A Universidade Federal Fluminense (UFF) acaba de apresentar uma inovação pioneira que transforma copos plásticos descartáveis em sensores eletroquímicos de alta performance. Desenvolvido pelo grupo liderado pelo professor Rafael Dornellas, do Programa de Pós-Graduação em Química, o projeto utiliza poliestireno reciclado, material comum em copos usados no cotidiano, aliado à impressão 3D para criar dispositivos capazes de identificar resíduos de medicamentos em água e alimentos. É o primeiro sensor do mundo produzido com essa combinação de sustentabilidade, economia circular e ciência avançada.
O dispositivo, descrito em artigo publicado na revista internacional Talanta, nasce de um processo em que os copos são lavados, triturados e misturados a grafite para formar o filamento reutilizado na impressão 3D. O grafite confere propriedades elétricas ao material, permitindo que o sensor registre alterações químicas quando em contato com amostras. Nos testes realizados, o equipamento demonstrou elevada eficiência na análise de sulfanilamida, um antibiótico de difícil degradação e potencial contaminante ambiental, além de apresentar desempenho próximo a 100 por cento na detecção de fármacos em água e leite.

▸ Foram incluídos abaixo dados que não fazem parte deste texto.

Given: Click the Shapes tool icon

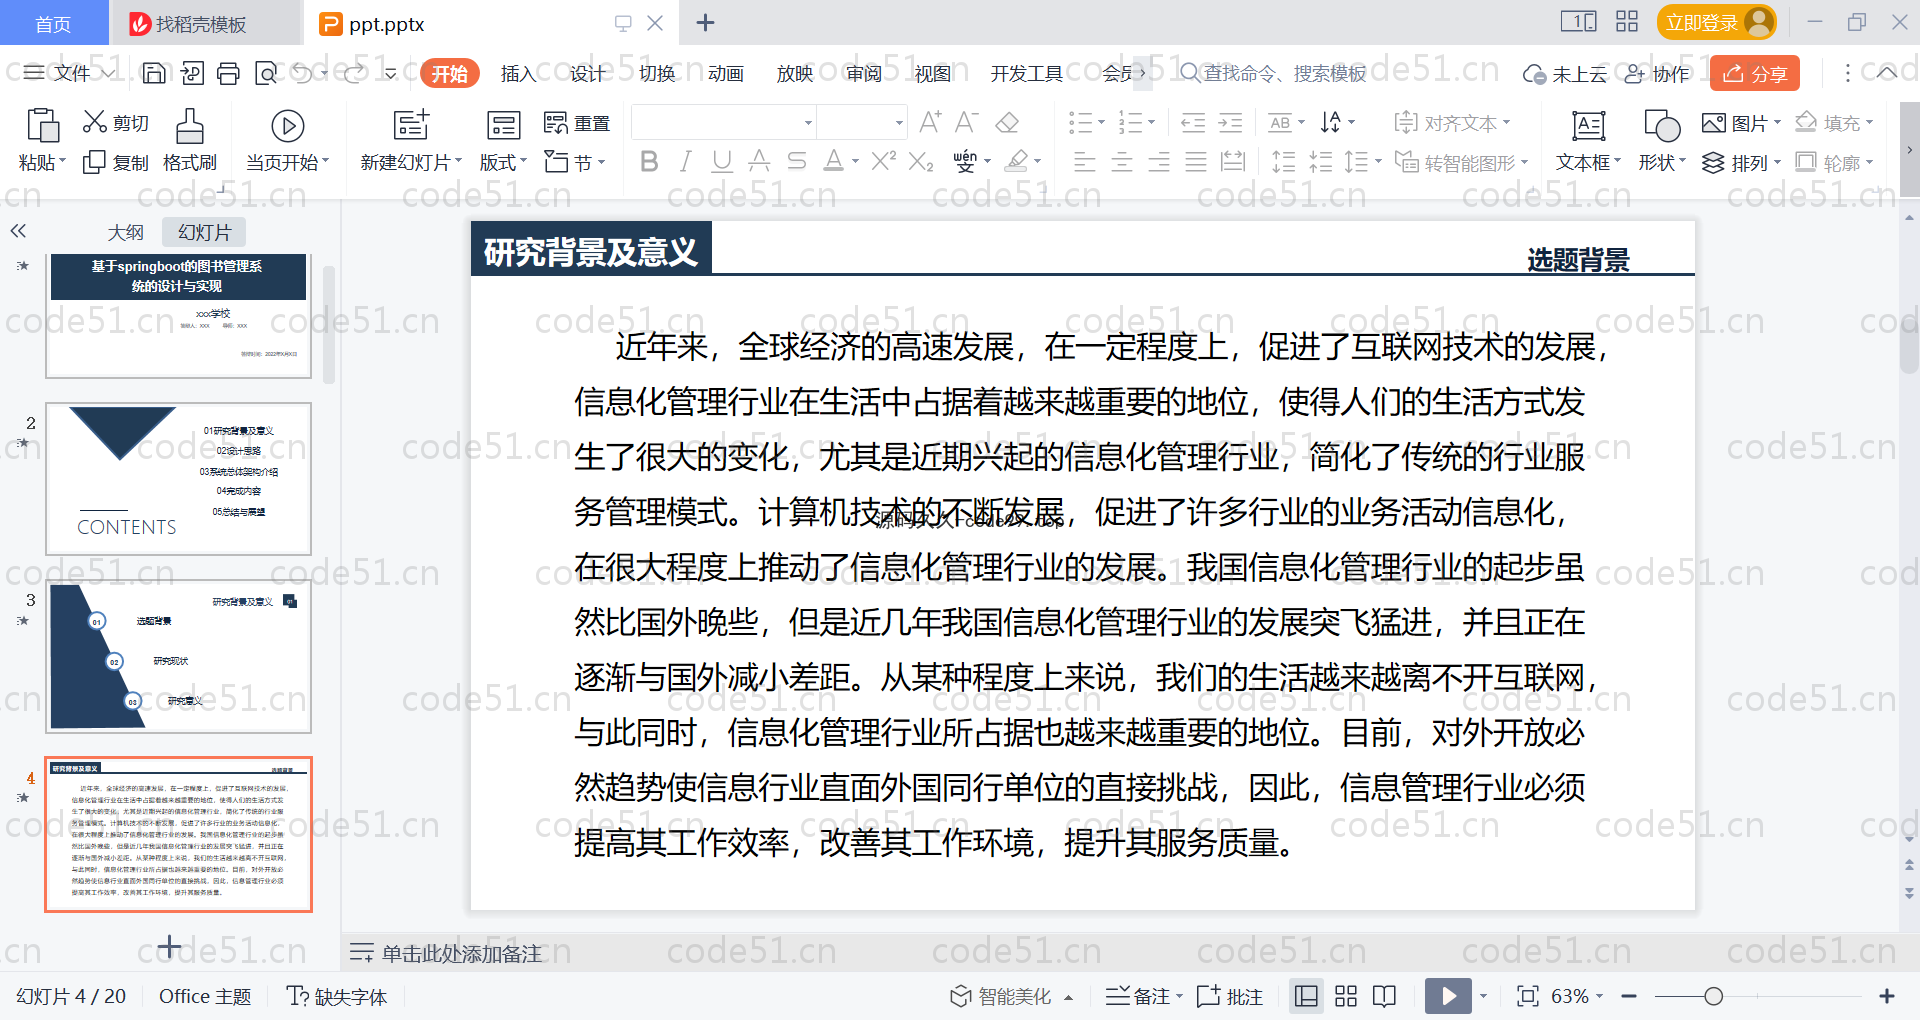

Além de representar uma alternativa inovadora para o monitoramento de substâncias que podem prejudicar a saúde humana e o meio ambiente, a pesquisa destaca soluções práticas para ampliar o reaproveitamento de plásticos por meio de sistemas descentralizados de reciclagem. A equipe agora planeja expandir o uso do sensor para outras aplicações e realizar novos testes em parceria com diversos grupos de pesquisa no Brasil, enquanto desenvolve estratégias para transformar resíduos de uso cotidiano em materiais funcionais para a ciência.